| WHAT TO PRODUCE |
The response should hold each line from the entries below where "will" is found.

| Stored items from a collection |
========================
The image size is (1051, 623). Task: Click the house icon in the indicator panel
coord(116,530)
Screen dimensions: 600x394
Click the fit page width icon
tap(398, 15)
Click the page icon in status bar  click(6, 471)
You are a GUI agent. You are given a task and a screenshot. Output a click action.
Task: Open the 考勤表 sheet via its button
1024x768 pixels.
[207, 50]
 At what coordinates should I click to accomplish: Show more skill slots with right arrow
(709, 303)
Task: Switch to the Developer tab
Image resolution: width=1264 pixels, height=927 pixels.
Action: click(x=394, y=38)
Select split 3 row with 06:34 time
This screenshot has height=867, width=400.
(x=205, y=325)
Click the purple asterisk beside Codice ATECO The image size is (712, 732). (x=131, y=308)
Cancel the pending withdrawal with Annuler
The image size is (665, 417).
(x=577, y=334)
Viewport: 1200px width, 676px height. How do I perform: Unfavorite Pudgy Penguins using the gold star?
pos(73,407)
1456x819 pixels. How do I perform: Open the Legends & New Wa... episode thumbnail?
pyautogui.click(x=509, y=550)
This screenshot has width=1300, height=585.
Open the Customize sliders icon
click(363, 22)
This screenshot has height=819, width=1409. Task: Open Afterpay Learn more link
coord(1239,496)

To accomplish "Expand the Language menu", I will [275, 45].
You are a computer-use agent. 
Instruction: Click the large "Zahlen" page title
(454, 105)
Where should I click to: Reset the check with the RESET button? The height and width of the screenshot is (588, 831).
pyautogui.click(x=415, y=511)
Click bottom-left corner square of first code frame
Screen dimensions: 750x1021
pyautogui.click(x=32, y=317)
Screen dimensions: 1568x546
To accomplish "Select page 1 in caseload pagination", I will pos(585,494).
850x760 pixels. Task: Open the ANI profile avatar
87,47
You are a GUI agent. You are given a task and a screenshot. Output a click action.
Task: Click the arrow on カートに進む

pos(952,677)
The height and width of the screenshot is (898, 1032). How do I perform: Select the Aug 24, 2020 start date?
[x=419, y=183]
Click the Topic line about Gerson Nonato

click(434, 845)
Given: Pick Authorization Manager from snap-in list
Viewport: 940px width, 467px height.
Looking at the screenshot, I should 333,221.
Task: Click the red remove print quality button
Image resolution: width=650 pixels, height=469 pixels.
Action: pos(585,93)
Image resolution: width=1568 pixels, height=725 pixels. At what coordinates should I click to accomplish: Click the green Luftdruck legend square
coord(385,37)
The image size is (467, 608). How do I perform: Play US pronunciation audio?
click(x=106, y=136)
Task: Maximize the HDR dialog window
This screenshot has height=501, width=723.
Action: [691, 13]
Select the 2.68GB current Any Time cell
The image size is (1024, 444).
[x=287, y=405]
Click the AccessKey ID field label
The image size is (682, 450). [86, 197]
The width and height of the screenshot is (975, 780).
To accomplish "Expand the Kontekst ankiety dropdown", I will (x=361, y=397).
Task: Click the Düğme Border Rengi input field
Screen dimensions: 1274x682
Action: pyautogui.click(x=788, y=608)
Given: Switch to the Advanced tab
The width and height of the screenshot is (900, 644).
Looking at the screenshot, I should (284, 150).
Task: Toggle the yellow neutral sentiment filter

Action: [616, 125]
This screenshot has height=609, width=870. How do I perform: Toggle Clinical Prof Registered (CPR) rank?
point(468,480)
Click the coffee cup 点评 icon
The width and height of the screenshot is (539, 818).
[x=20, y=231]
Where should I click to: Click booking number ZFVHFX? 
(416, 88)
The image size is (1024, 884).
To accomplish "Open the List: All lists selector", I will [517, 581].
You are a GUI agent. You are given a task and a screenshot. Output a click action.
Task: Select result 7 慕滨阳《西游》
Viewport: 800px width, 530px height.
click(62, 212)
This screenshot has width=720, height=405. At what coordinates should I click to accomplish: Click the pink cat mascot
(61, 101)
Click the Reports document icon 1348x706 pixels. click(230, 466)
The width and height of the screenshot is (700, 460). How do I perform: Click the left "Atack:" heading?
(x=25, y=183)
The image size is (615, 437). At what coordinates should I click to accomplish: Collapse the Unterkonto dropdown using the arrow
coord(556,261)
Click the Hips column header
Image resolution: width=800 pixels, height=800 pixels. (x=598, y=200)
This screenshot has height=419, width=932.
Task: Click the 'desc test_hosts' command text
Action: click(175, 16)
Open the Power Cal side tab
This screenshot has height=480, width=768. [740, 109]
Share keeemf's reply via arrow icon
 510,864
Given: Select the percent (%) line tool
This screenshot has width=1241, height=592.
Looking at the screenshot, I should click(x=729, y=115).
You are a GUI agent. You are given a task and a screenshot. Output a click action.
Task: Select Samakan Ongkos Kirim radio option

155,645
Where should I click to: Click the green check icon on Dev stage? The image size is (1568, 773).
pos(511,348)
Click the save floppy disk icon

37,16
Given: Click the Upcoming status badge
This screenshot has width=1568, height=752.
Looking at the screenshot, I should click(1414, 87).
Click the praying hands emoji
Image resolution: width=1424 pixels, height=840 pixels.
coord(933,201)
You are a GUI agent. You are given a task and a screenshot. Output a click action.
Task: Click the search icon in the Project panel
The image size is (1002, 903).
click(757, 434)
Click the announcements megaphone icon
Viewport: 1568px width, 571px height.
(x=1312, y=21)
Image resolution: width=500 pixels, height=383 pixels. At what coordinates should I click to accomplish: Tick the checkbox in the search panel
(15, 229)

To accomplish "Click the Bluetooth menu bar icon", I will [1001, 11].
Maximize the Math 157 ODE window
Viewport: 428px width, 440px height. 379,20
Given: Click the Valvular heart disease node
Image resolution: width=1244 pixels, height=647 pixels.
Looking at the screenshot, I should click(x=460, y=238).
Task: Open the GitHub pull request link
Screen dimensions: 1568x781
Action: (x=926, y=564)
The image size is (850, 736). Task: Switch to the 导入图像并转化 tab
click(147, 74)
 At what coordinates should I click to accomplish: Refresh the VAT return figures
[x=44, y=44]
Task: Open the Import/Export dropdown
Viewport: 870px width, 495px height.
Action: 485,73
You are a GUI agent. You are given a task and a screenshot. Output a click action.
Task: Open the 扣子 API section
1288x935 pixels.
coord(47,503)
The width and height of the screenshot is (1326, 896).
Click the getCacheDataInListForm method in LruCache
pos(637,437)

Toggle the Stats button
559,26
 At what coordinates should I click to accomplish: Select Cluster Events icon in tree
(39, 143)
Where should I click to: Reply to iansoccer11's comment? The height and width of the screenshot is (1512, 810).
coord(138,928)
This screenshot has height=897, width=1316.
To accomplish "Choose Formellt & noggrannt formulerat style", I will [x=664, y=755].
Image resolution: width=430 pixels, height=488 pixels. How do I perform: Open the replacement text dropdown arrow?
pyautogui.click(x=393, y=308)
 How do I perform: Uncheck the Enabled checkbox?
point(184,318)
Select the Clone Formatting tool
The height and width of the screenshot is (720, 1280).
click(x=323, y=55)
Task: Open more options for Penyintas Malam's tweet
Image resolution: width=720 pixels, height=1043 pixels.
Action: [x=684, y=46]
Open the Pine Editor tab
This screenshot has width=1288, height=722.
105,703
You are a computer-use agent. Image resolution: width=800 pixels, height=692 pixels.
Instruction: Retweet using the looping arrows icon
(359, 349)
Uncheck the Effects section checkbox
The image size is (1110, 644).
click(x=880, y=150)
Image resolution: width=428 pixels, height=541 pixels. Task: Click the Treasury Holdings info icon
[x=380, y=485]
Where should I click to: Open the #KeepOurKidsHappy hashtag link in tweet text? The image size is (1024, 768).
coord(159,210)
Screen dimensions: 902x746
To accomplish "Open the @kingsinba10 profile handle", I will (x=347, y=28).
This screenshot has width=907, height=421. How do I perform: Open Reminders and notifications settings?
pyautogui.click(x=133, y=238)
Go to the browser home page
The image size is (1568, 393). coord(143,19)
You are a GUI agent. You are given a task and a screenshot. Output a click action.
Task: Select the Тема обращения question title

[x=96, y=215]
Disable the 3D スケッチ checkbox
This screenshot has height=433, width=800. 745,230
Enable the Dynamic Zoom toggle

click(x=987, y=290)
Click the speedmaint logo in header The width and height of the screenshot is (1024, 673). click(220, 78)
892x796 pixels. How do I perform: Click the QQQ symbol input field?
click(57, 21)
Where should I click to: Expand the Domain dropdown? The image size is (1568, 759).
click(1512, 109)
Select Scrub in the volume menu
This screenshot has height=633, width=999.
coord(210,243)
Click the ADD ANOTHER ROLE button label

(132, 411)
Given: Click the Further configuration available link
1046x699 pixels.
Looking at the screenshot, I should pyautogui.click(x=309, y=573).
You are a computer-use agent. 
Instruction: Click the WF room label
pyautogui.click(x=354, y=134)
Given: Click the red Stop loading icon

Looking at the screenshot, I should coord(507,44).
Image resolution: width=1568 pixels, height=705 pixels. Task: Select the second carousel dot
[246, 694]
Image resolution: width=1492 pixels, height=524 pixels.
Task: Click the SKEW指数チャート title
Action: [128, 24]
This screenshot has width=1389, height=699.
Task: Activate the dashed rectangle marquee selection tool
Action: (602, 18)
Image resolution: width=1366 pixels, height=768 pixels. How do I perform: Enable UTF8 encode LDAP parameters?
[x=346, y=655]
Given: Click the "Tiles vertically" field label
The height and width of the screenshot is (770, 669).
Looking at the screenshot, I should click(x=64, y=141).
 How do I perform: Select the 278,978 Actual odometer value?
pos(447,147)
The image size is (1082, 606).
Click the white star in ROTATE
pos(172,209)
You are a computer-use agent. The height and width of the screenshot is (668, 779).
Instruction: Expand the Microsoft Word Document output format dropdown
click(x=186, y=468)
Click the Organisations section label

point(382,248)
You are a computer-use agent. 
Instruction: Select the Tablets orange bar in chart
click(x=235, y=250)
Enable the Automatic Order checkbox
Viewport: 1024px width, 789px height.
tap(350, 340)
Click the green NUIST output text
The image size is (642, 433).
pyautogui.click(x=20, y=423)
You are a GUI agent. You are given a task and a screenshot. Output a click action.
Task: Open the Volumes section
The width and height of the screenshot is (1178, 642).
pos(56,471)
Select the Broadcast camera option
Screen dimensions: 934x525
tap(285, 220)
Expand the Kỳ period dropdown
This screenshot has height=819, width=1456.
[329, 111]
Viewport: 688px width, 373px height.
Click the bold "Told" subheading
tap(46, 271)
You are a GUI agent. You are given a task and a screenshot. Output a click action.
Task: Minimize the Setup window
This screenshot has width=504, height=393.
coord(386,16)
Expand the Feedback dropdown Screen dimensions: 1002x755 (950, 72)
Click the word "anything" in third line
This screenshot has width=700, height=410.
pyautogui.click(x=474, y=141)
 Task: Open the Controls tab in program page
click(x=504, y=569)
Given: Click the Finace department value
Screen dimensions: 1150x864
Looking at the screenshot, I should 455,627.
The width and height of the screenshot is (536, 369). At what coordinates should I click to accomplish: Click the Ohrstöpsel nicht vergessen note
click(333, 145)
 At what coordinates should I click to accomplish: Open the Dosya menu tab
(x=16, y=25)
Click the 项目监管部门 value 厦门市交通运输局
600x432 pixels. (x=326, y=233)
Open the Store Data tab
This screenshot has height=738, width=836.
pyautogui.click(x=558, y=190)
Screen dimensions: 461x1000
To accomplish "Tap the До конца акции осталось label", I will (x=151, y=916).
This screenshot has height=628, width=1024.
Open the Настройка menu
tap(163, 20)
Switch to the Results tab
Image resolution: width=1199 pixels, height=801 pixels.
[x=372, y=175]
========================
| RESULT FOR THIS EXERCISE |
To accomplish "Expand the Language menu", I will [275, 45].
To accomplish "Select page 1 in caseload pagination", I will pos(585,494).
To accomplish "Expand the Kontekst ankiety dropdown", I will (x=361, y=397).
To accomplish "Open the List: All lists selector", I will [517, 581].
To accomplish "Click the Bluetooth menu bar icon", I will [1001, 11].
To accomplish "Choose Formellt & noggrannt formulerat style", I will [x=664, y=755].
To accomplish "Open the @kingsinba10 profile handle", I will (x=347, y=28).
To accomplish "Tap the До конца акции осталось label", I will (x=151, y=916).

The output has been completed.